Maybe someone has experienced a similar issue: I mount a network resource via sshfs and start copying a bigger file. If it reaches about 30-40MiB, transfer stalls and connection is lost. There is a single workaround, using the option max_read=32767. If I add this when mounting, connection is not lost anymore, but of course the speed is not as high as it could be. If I use higher values like 65535, the problem is reproducible again. Using scp, the problem does not arise, so I suspect this only has to do with sshfs or fuse-2.9.2, not with ssh itself.

Any ideas what could be wrong?Last edited by Small_Penguin on Wed Jul 03, 2013 8:15 am; edited 1 time in total

----------

## Small_Penguin

Ok, I found a solution. It is deactivating the buflimit workaround with -o workaround=nobuflimit.

----------

## Small_Penguin

I stand corrected. This is not a problem with fuse nor sshfs, and the options I mentioned do not help at all. The problem here seems to be that I try doing this using a reverse tunnel because of a firewall, which seems to prohibit the sustained transfers somehow. Unfortunately, ServerAlive* options do not help for some reason.

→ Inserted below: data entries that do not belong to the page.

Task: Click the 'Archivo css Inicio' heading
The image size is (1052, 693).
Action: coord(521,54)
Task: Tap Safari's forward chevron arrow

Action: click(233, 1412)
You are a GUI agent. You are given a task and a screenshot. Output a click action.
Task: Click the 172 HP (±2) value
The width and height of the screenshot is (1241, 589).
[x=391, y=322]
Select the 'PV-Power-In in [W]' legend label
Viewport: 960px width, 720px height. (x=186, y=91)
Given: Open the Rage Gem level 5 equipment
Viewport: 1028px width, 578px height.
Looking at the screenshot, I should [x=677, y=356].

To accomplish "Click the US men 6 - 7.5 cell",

On the machine that establishes the reverse tunnel ssh simply states "Timeout, server not responding. Lost connection with remote". A transfer from that host to the remote machine works fine. Strange that there are no problems with a simple terminal session.

Edit: And again I was wrong because the ServerAlive options do help; I simply made a mistake and added them to the wrong host entry.

----------